Health workers in protective gear carry the body of a woman suspected to have died from Ebola virus, from a house in New Kru Town at the outskirt of Monrovia, Liberia, Oct. 8, 2014.

In Liberia and Sierra Leone, the two countries hardest hit by the Ebola epidemic, local staff working on the front lines are demanding hazard pay. Bodies are being left in the streets in Sierra Leone as burial teams stop working, saying they haven’t been getting their weekly allowances. In Liberia, thousands of health workers are threatening to strike starting Monday.

The Liberian Health Workers Association said it was calling on its approximately 15,000 members not to go to work starting Monday, October 13.

The union’s secretary general, George Williams, said they wanted hazard pay, benefits and safe working conditions.

“What we take home is insufficient for the kind of risk and the kind of jobs we do. That we have told our government from time immemorial. Nobody seems to listen to this,” he said.

The union is demanding monthly salaries ranging from $500 to $1,500 depending on the jobs being performed in Ebola treatment units.

The government said it couldn’t pay that much.

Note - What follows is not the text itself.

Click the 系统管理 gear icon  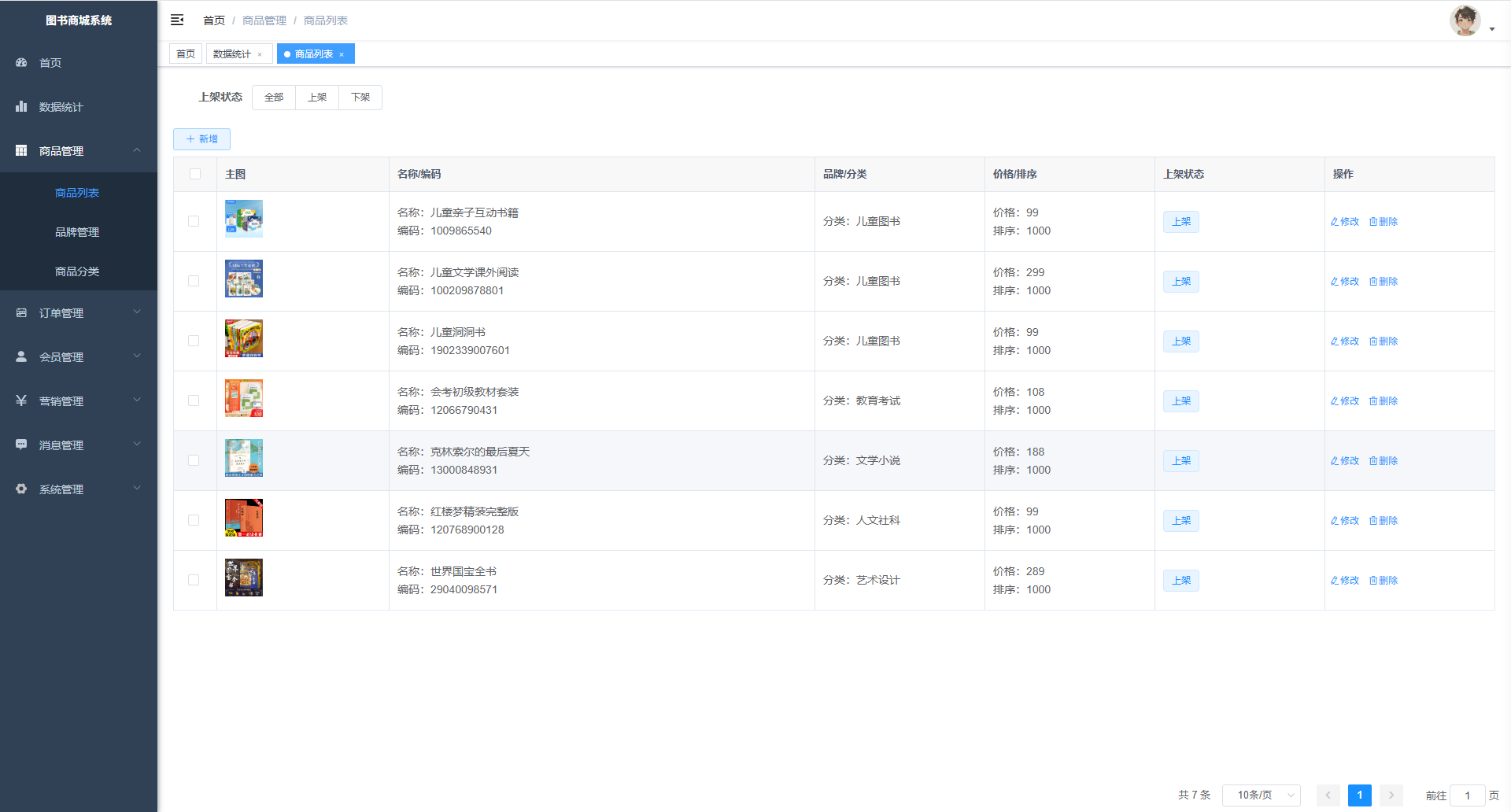click(21, 489)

Medical staff caring for sick people are at high risk for Ebola, which is transmitted via close contact with infected bodily fluids.

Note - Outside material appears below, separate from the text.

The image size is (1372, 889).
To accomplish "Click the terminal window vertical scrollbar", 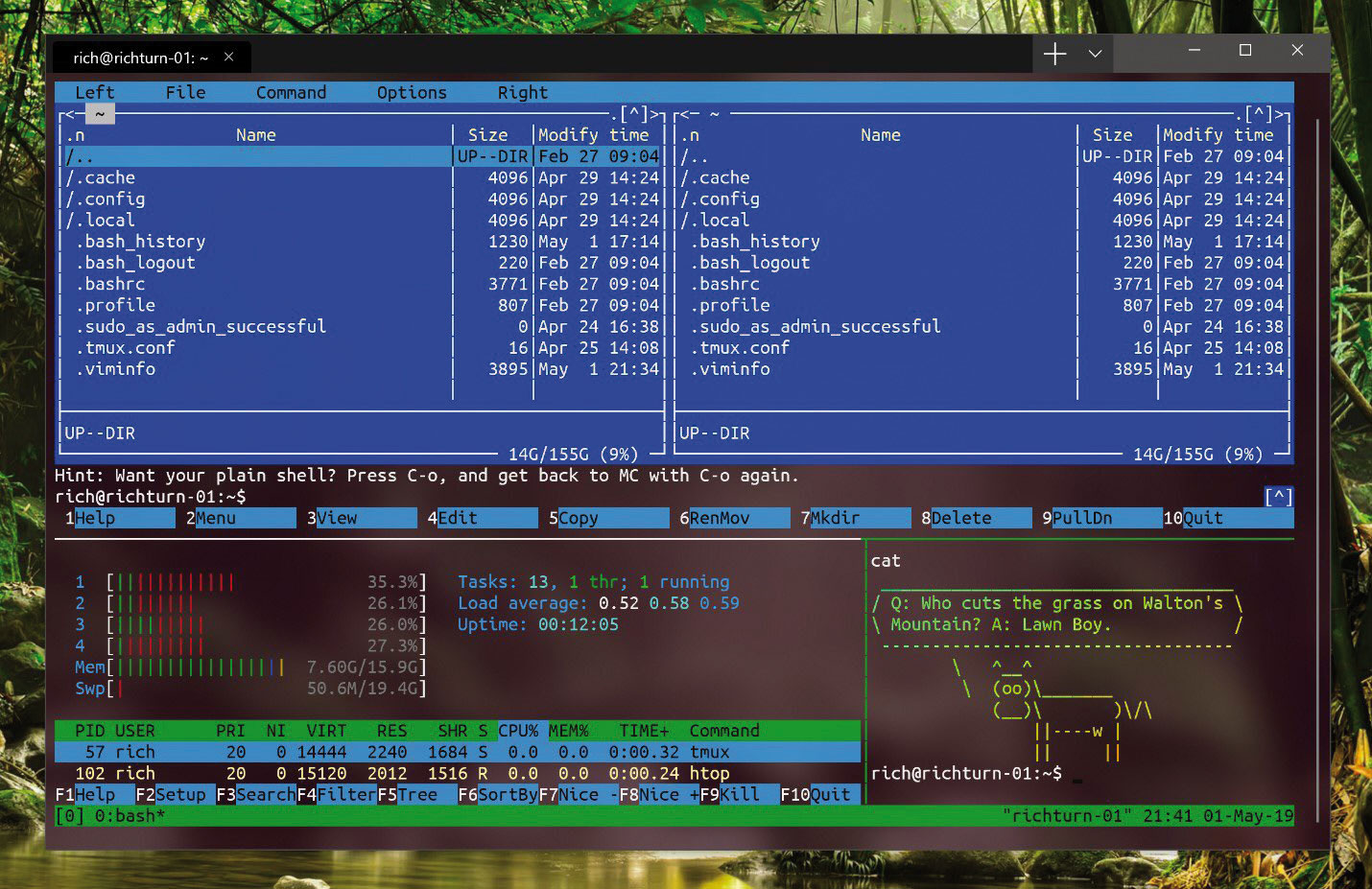I will [x=1317, y=470].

The World Health Organization said at least 348 health workers have gotten Ebola during this regional outbreak and at least 186 of them have died. Half of those cases have been in Liberia.

Many health centers in Liberia shut down in August and remain closed. The union said the government still hasn’t provided the necessary personal protective gear.

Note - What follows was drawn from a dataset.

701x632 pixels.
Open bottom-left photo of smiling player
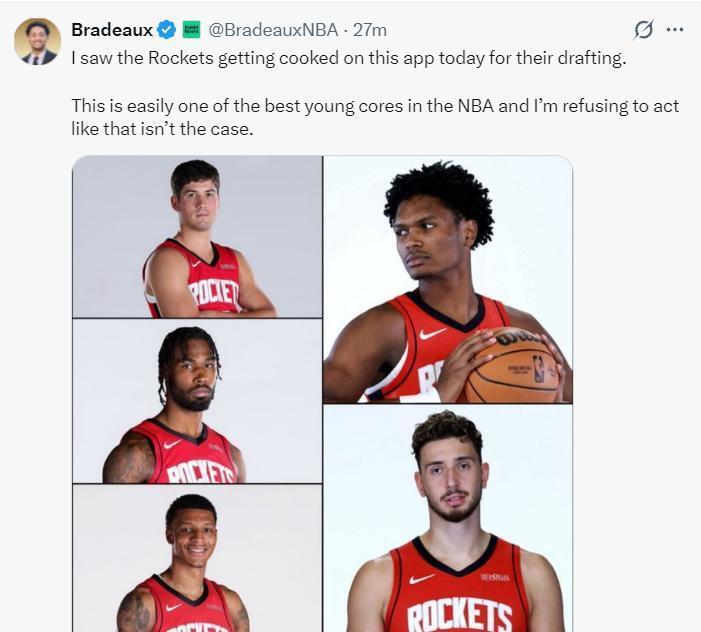(197, 558)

Both governments and international NGO’s in Liberia and Sierra Leone rely heavily on locals to staff existing Ebola treatment units and to bury the highly contagious bodies of Ebola victims.

A protracted health workers’ strike in Liberia could impede efforts to open new treatment units to meet the rapidly growing demand. Experts said the caseload was doubling about every month.

The WHO country representative to Liberia, Dr. Peter Graaff, called on the union to hold off on the “go slow” as the strike was called locally.

“This is not the moment to compromise all you have achieved and all your dedication by going slow. Going slow means that the quality of the services is compromised. Going slow means that those who still want to work and want to work hard have to work perhaps too hard and they are going to put themselves at risk. And going slow means putting the lives of those you care for unnecessarily at risk,” he said.

He said the union’s grievances were “a legitimate issue for discussion” and said the government was working on a solution.